Data extract —
--- START ---

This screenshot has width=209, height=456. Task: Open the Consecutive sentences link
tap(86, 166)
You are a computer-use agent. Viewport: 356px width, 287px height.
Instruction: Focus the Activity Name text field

--- END ---
--- START ---

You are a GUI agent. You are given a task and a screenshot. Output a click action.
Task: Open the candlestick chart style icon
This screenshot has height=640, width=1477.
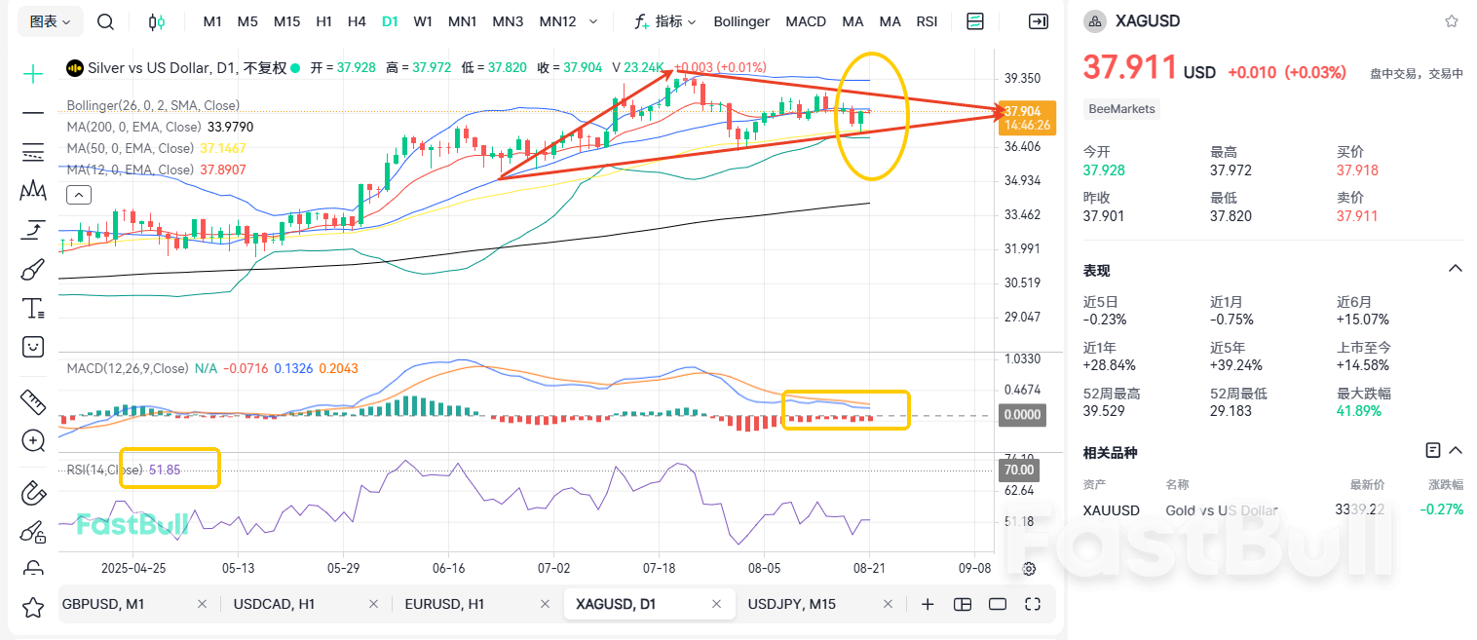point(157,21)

--- END ---
--- START ---

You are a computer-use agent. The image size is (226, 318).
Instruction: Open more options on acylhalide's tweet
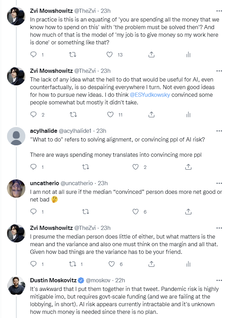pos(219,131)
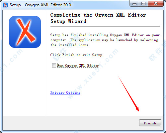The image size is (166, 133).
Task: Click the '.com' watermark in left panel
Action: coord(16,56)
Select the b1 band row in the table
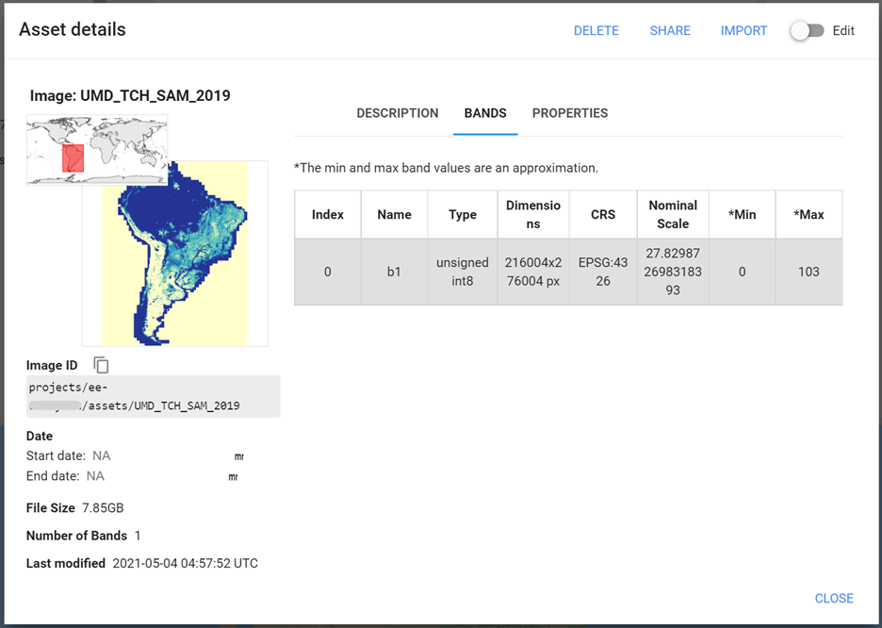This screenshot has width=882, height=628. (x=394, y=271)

--- END ---

Task statement — From the entries above, print the lines beginning at the one with "This screenshot has width=209, height=456." and stopping after the one with "Instruction: Focus the", exactly as written and with nothing else.

Problem solution —
This screenshot has width=209, height=456. Task: Open the Consecutive sentences link
tap(86, 166)
You are a computer-use agent. Viewport: 356px width, 287px height.
Instruction: Focus the Activity Name text field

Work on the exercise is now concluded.